C'est un camarade plus bavard qui m'a révélé la cachette. Rue de Gentilly, rue Nicolas-Fortin, ailleurs encore se trouvent d'immenses terrains vagues dont les palissades sont disjointes, dont les murs croulent par endroits :
— C'est là, m'sieu, qu'i planquent leurs affaires, dans des trous, sous des tas de pavés.
« Ils viennent les déterrer avant de rentrer à la maison. »
… Où, sans doute, une fessée retentissante sert de conclusion à leur escapade. ?
Eh
bien, non. On s'est aperçu depuis longtemps que les fessées ni les sermons n'entamaient la belle
indifférence des gosses possédés par le démon de la fugue. Alors, à quoi bon les battre ?
— Quand ils veulent passer une nuit dehors, me confie une autre maman, une fort sérieuse maman que ses deux fils (douze et treize ans) ont accoutumée à leurs fantaisies, quand ils veulent passer une nuit dehors, ils la passent. Rien ne saurait les retenir. Tout jeunes, mes deux frères étaient de même ; ça ne les a pas empêchés de devenir d'excellents ouvriers, très rangés, et pères de famille.

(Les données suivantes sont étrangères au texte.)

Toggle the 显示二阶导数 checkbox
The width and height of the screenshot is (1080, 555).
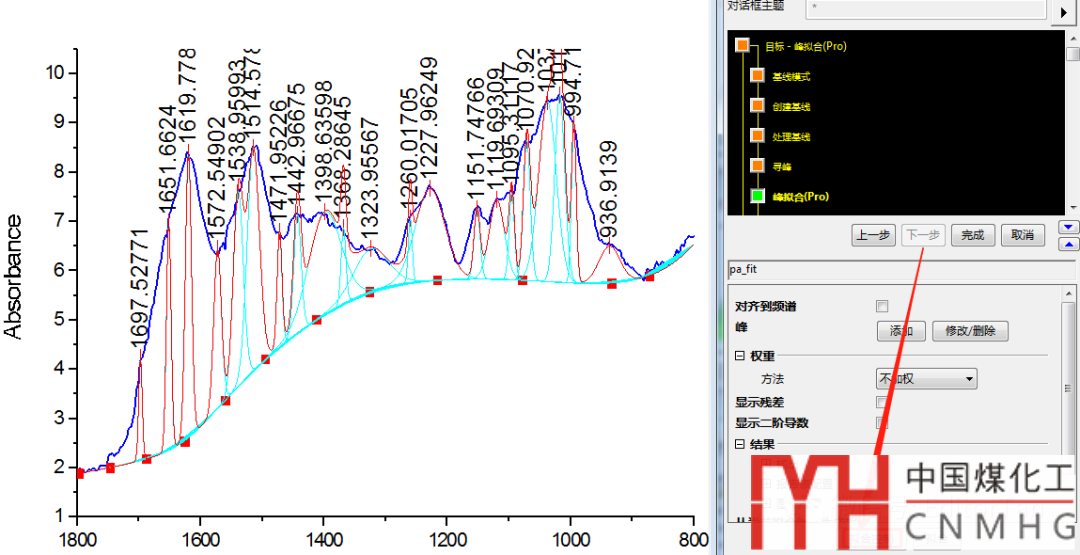881,423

Nantis de cette absolution, les gosses auraient tort de se gêner. Ne soyons pas plus rigoristes ; il faut bien que jeunesse se passe. Et la jeunesse, autour de la place Nationale, dans ce quartier si provincial d'allures, mais si bohème d'esprit, la jeunesse a des façons qui lui viennent d'un autre âge, du temps où des trente-deux manières dont Panurge savait se procurer de l'argent, la plus honnête était le larcin. Ce qui ne l'empêcha point, comme chacun sait, d'être le meilleur fils du monde.
R. Archambault.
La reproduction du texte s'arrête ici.